The school changed its name to Pa. College in 2013 to reflect its status as a college and moved to its current location in 2016.
“We had it all. It was quite the journey to come here and bring everything together at one location,” Simcox said. “It’s a journey few people get to have with phenomenal people.”
Simcox said many of the faculty and staff have been with Pa. College for 20 to 30 years and many were students at the school.
“They are a pleasure to work with,” she said, adding they are dedicated to the teaching profession, one that in the health care industry, is not as lucrative as staying in nursing itself.
“It’s difficult to find educators because practicing in health care earns you more money,” she said, pointing out that was the case even before the pandemic.
“Health care requires you to have a master’s or a doctorate to teach so not only does an educator leave a career where they make a lot of money, but they have to go back to school and pay for it,” Simcox said. “The average age of educators is pushing 60, so it’s an issue.”
For Simcox, being an educator “has been an honor and a privilege to educate the next generation. I have a say in who they are and how they develop.”
When Simcox came to Lancaster, a job she has commuted to from Philadelphia every day, she had to give up being in the classroom.
“When you are an administrator, you have to give things up, but I’m still attuned to all we do here and to our students,” she said. “I miss teaching, but other things needed to be done.”
In looking at the big picture, Simcox said she and her team are doing what needs to be done to ensure the county has what it needs. She said most students, who are typically in their 30s with families, stay in the area.
“Most of our students have jobs before they graduate,” she said.
Simcox said the affiliation with St. Joseph’s will offer students more opportunities than Pa. College alone could offer them. She cited more general education courses and opportunities to study abroad.
“They also have limited counseling and health services and the faculty cross teach in disciplines we don’t have,” she said.
For St. Joseph’s, the merger gives them the health care portfolio it didn’t have.

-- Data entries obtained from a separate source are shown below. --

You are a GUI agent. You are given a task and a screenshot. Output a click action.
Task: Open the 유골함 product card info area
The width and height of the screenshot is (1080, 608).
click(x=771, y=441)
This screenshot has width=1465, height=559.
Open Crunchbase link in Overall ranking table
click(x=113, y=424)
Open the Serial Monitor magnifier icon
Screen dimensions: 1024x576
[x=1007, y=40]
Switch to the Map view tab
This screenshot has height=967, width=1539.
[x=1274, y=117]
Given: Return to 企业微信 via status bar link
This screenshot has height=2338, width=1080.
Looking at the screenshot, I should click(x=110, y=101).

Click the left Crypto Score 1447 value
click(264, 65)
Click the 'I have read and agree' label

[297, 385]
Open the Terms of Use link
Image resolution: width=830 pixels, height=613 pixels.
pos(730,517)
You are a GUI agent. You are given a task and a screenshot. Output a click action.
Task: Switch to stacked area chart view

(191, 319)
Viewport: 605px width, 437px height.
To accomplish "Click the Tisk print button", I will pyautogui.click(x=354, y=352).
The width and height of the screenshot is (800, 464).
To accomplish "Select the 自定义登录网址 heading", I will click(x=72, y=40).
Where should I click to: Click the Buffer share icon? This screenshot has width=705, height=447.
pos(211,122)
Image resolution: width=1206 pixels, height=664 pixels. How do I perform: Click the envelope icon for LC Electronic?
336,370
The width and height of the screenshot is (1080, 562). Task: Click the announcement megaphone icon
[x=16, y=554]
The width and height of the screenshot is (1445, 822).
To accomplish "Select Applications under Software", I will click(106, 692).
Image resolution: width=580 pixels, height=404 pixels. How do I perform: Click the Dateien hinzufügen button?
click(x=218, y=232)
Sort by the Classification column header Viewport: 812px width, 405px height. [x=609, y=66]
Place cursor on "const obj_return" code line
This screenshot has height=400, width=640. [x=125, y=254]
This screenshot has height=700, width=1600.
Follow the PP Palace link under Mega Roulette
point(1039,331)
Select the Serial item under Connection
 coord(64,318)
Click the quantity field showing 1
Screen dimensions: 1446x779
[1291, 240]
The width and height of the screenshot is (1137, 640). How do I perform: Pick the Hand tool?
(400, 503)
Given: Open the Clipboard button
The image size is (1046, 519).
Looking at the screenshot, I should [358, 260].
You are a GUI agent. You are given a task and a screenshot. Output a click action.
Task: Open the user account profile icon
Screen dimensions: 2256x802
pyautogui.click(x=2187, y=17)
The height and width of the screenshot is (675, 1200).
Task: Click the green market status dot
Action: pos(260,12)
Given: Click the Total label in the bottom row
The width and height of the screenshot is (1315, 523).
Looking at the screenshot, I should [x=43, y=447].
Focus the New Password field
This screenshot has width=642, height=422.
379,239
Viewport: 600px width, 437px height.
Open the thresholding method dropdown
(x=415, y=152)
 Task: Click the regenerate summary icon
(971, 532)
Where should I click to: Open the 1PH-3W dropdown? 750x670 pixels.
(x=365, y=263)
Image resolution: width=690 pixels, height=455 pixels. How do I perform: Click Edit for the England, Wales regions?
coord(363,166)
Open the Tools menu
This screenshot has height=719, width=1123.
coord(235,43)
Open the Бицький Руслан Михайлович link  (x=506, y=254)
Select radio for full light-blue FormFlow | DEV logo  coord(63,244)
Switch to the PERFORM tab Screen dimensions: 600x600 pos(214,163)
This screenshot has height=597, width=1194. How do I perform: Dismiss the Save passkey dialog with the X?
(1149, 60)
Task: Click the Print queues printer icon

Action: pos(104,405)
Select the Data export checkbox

“We were told that St. Joseph’s thought they were losing students who were looking for health care professions, so this is a way for them to grow and offer what the students are looking for,” Simcox said.
Locally, the merger won’t change much more than the signage on the outside of the building. Simcox said none of the current programming is changing and the faculty and staff will remain.
All the names inside the building will stay, she said, because the rooms are named for donors.
Simcox, reflecting on her 26 years, said her fondest memory is the support she and her staff received from the health care system.
“The trustees are a dedicated group who understood what this was about, and they gave us the green light and then got out of our way and let us do what we needed to do,” she said. “They supported us with no micromanagement. That in itself was wonderful.”
Looking at the college as it is today in its own building, Simcox said, “I did not do this, we did it with people willing to put in the hours. They do it because their heart is in the right place.
“There is something at the end of Route 30 that has pulled me here for 26 years. I’ve loved being here every minute of every day.”